Perawatan di mulai dengan dosis 20-25 mg amitriptilin yang digunakan untuk mengontrol nyeri dan efek samping. Dosis ini digunakan sampai nyeri membaik, biasanya ditingkatkan sampai 75 mg per hari, tetapi efek samping yang terjadi dapat mencegah dokter/klinisi meningkatkan dosis.

Penting untuk membicarakan efek samping obat ini kepada pasien. Efek samping amitriptilin adalah pening, ngantuk berat, sakit kepala, xerostomia, konstipasi, meningkatkan nafsu makan dan berat badan, nausea, hipotensi, aritmia, takikardia, gelisah, sedasi, dan diare. Antidepresan yang lain yang memiliki efek yang sama adalah imipramin, sedangkan nortriptilin menyebabkan rasa ngantuk, hipotensi dan arritmia yang tidak seberat pada amitriptilin.
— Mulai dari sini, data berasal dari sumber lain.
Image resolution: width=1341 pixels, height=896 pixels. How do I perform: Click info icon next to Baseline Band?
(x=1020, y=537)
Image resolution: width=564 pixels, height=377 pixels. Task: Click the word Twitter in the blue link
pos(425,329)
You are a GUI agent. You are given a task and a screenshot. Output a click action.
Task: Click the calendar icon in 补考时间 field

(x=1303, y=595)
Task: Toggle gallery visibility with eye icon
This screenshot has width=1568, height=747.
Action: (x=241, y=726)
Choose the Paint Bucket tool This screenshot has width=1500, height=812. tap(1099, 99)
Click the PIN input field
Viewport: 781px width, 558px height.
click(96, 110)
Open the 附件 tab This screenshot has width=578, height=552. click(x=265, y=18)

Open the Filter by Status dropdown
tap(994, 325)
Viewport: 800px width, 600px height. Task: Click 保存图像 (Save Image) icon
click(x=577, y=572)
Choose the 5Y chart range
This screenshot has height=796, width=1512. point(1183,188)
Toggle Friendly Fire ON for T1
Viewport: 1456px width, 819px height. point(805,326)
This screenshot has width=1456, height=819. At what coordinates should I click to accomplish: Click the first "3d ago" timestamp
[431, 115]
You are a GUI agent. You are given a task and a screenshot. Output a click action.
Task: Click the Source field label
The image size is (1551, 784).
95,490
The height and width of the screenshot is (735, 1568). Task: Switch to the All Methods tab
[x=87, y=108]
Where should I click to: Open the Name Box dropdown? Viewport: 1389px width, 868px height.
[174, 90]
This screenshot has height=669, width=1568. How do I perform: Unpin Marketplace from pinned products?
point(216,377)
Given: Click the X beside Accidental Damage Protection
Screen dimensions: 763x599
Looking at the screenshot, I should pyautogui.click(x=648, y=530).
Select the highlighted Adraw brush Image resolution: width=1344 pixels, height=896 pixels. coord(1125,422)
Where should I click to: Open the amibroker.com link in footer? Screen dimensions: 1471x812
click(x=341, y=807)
Gejala tidak dapat dikontrol dengan penggunaan tunggal trisiklik antidepressan, tetapi phenothiazin dapat digunakan untuk pengobatan.

Meskipun demikian, perhatian khusus seharusnya diberikan kepada respon pasien terhadap pengobatan antidepressan karena efek samping termasuk tardive dyskinesia, yang disebut dengan penyakit extrapyramidal permanen. Kegunaan antidepressan seharusnya dikurangi pada kasus-kasus yang tidak dapat disembuhkan dan dosisnya seharusnya dikurangi dan tidak dilanjutkan setelah nyeri terkontrol.